December 3: Immaculate Heart of Mary
Confession: I am not a cradle Catholic. I was raised Methodist, and while I certainly respect Mary, I´m not much of a Marianist. I´m pretty sure she´s OK with that.
That being said, thinking about a photo to represent the Immaculate Heart of Mary threw me for a loop. Fortunately for me, I began writing this post while sitting in a rehearsal of the opera Suor Angelica, where Mary is invoked more or less constantly. The opera also deals with themes of children born out of wedlock, penance, forgiveness, and suicide.

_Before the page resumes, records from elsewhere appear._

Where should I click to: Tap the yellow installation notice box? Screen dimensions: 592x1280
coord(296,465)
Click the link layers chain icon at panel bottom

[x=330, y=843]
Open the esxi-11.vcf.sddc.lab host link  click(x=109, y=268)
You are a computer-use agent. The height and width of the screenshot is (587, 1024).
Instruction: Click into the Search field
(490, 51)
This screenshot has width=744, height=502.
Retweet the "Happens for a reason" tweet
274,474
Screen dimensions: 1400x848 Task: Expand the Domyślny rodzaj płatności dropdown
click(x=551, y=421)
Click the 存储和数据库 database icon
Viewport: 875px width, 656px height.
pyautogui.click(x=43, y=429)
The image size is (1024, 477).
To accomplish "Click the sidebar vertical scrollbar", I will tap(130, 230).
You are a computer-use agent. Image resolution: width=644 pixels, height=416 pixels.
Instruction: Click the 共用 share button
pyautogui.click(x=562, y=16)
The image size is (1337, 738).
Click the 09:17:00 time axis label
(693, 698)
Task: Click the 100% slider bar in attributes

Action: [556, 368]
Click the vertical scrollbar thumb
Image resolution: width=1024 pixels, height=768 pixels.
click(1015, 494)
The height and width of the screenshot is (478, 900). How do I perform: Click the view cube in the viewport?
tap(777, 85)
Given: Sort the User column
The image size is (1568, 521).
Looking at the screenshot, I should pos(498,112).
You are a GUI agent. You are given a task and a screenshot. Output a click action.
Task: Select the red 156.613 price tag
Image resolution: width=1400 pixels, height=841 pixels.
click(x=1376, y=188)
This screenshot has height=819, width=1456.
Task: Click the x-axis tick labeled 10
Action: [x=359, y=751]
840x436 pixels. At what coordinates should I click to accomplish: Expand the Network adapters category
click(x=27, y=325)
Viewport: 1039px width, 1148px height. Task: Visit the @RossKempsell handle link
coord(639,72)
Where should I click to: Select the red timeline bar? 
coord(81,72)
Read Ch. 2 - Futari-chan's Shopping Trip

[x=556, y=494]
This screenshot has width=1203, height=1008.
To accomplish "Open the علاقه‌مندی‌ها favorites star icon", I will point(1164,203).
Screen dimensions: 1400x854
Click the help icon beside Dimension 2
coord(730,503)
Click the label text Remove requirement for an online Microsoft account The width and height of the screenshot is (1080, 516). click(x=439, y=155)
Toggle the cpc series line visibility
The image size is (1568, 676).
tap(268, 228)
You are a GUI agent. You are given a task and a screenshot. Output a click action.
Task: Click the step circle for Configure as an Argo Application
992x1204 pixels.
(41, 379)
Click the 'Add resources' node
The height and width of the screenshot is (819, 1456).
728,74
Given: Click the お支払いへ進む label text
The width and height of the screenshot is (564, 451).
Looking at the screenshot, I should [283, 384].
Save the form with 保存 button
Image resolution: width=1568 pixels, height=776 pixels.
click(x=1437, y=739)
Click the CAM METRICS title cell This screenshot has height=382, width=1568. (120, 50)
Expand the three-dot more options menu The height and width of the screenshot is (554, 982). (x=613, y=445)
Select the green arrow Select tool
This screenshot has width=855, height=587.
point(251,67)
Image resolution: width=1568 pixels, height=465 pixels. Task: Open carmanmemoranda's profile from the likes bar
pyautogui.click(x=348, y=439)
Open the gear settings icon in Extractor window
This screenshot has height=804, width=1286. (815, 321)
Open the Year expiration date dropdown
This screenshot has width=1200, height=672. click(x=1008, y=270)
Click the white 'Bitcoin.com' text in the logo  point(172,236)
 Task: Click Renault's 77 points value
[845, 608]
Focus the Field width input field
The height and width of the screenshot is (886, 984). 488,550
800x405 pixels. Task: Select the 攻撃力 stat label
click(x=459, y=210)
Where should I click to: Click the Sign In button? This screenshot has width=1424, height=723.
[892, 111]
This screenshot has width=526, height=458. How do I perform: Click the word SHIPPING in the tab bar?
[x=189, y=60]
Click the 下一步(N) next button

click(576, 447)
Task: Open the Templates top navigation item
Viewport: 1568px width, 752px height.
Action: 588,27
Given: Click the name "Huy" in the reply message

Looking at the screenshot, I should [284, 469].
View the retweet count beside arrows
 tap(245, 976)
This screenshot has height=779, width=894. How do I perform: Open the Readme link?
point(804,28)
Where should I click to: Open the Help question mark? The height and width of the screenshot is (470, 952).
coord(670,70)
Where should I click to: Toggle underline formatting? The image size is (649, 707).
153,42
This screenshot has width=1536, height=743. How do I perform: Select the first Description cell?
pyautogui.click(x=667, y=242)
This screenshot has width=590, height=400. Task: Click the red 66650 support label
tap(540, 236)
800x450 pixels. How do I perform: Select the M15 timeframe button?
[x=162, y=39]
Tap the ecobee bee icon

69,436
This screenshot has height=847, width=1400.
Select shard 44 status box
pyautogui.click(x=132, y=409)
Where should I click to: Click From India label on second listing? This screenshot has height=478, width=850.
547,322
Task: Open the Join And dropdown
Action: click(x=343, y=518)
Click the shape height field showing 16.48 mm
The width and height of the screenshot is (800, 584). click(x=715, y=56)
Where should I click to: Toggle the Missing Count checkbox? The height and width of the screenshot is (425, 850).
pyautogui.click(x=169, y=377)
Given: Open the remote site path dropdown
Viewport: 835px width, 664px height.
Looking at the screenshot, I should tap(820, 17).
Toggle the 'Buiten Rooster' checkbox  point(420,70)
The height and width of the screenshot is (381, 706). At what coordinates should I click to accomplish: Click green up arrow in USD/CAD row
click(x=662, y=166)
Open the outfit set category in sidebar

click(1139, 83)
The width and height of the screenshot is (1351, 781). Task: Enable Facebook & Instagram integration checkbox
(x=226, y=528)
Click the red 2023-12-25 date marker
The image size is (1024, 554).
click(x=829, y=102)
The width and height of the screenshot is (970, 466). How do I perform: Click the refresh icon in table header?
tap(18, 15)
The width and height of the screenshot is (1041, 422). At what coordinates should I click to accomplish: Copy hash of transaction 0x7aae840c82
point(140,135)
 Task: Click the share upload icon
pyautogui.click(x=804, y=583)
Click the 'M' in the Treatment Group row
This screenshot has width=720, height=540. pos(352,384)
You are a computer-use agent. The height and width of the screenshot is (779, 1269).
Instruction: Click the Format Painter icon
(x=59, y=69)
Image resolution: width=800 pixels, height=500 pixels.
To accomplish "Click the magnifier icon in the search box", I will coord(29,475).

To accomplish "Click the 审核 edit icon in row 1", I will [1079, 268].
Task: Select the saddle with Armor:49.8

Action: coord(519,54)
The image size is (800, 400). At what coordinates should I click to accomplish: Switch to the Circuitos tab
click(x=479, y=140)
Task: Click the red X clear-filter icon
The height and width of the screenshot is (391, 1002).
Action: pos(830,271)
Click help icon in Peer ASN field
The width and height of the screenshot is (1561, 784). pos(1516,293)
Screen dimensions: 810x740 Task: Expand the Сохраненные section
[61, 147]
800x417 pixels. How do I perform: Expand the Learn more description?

As a background note, Suor Angelica (set in the 1600s) had a baby out of wedlock, and was sent to the convent immediately after the baby was born. Seven years later, the aunt who sent her away still has not forgiven her. Suor Angelica´s life is consumed with penance for having a baby out of wedlock and prays to Mary pretty constantly. Who else had a baby out of wedlock? Yes--Mary! Oh, the irony! Had Joseph not believed her, Mary and Jesus could have lived with the shame and discrimination that other unwed mothers and illegitimate children of that era faced. (Way to go, Joe!)
Thanks goodness we live in an age and society where [almost] no one bats an eye at unwed mothers and their children. May we remember Mary and Jesus´s example and stand in solidarity with those families, families who may have very young parents, families who may have only one parent.
Boy, there´s a reflection that I didn´t expect today!